I live in an area that while not exactly founded by the Dutch, it is heavily influenced by the conservative Dutch Christian Reformed Church separatists seeking religious tolerance or freedom anyway. There is a church about every block - mostly Protestant with a good number of Catholic thrown in for good measure and with an increasing number of other religions and their places of worship popping up. Given this heritage, religion is a hot button topic here, in any class and situation. Why does this matter? Because I'm taking a mythology class - which has done wonders for my muse's attitude and my imagination - and this week we got to watch The DaVinci Code. Excellent movie. We were supposed to have a discussion about it afterward, however, the entire class practiced restraint and said very little except to answer the prof's questions. The reason - no one really wanted to start that war. Though it was tempting. The question was asked - amid a bunch of other babble, why Dan Brown wrote that book. The rest of the questions were answered, that was not. But I have a guess.
To answer a question.
But what question? The question - well game - most writers - at least the ones I know ask themselves and makes our significant others and non-writing friends and family run in fear or turn around offer inane suggestions that might really work.
What if -- ?
What if the sky were red instead of blue? What if Earth had two moons? What if that box in that you saw in that store that sells trinkets, statues of faeries and dragons, and incense wasn't bought from a store, but was bought at a garage or estate sale in the bottom of a box of junk for a 1.00 and it contained the first evidence that the modern civilization is actually part of some sort of human ant farm, and we're actually in a class room or museum. Or it was unearthed during construction by a bulldozer along with a set of human bones. In the middle of an Ancient American Indian Burial Ground.
What if --?
My friend Caley played that game after reading an article and got a book about elves and world destruction and a diary that ended up in someone's hands. I played it and ended up with a bar. I played it again and got a new world creation myth that has/is/was lost to the fabric of time and a new series idea.
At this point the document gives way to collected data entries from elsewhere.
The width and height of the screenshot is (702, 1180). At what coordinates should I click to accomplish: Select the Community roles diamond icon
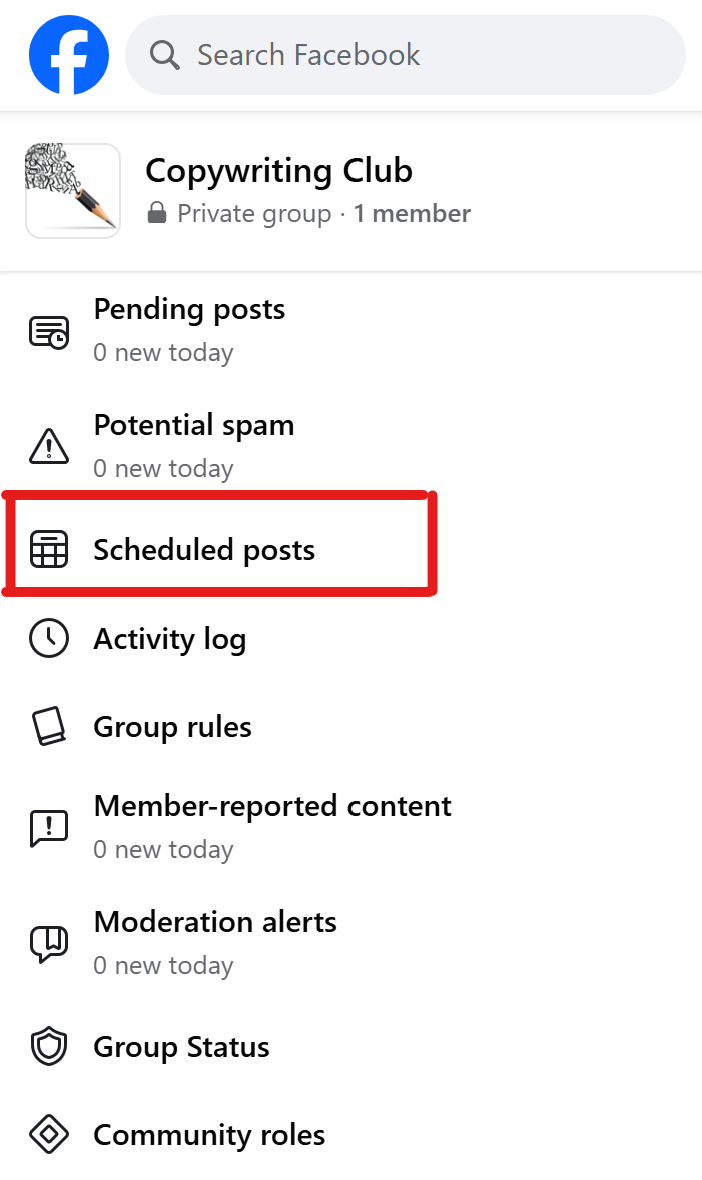click(x=48, y=1134)
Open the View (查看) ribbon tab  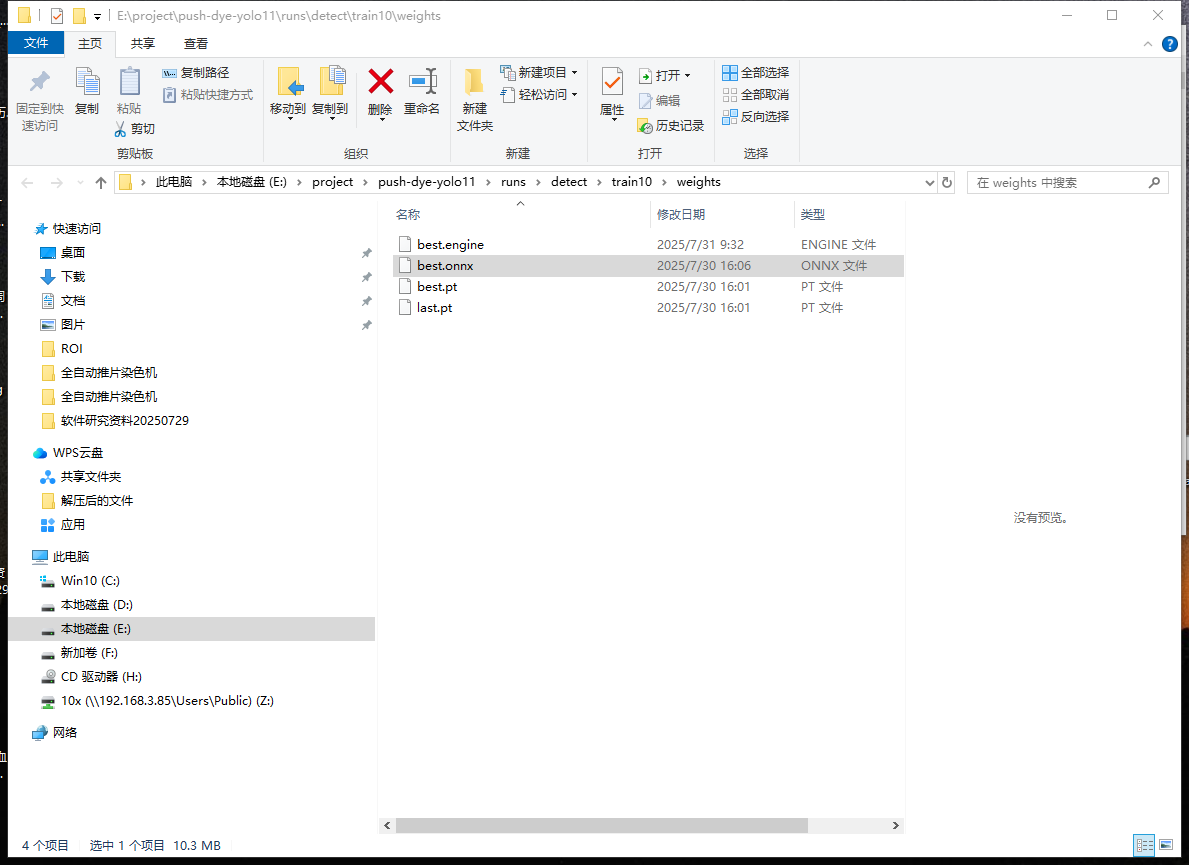(x=196, y=43)
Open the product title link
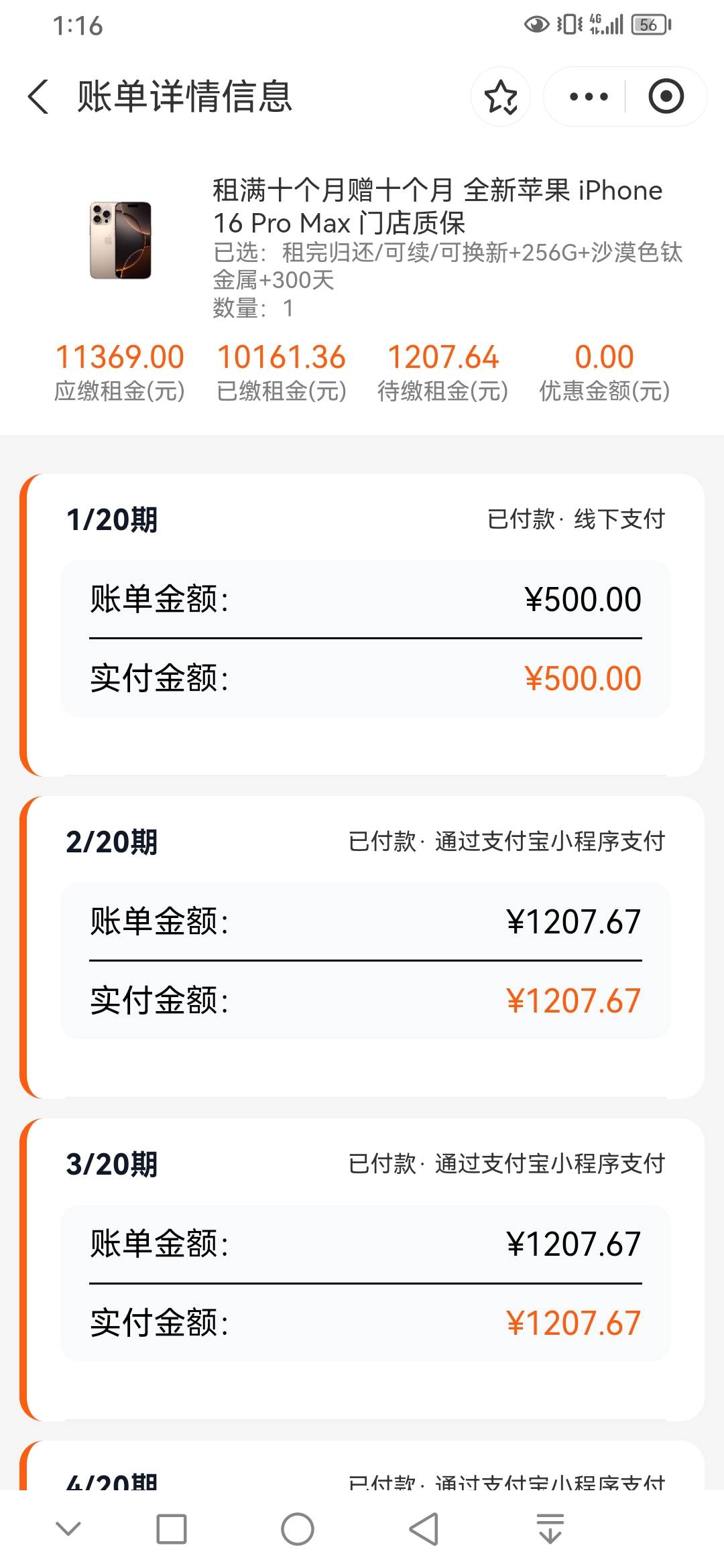Image resolution: width=724 pixels, height=1568 pixels. pyautogui.click(x=437, y=206)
Writers, I think, are by nature a curious lot. We see things that aren't there, we rework a myth and cross it with a legend, secret societies, and a man who thought outside the box and just might have thought he was smarter than ruling people and you get a book that makes people think and creates dialogue among the arguing. For a book I wrote, I created a mythology and a history to go with it. Why? Because it added depth to the story. Because all cultures have myths, legends, and stories.
Why do we incorporate things, people, and places we know, see, hear, feel, and think about into our work? The answer on the exam that the lit teacher asks is something like - to make a point that maybe which only the author knows or because it offers the readers a means to ground themselves and a point of reference. The true answer is because everything and everyone we come in contact with is book fodder - meaning its stored for later use.
So the reason why Dan Brown wrote the books he did? FOr his answer - ask him - he may say I'm full of crap - eh...
It answers a question.
More than that - its what writers do - they tell stories. Occasionally they make you think. Occasionally they elicit a strong emotional reaction. But writers write, because 9 times out of 10, they have no choice.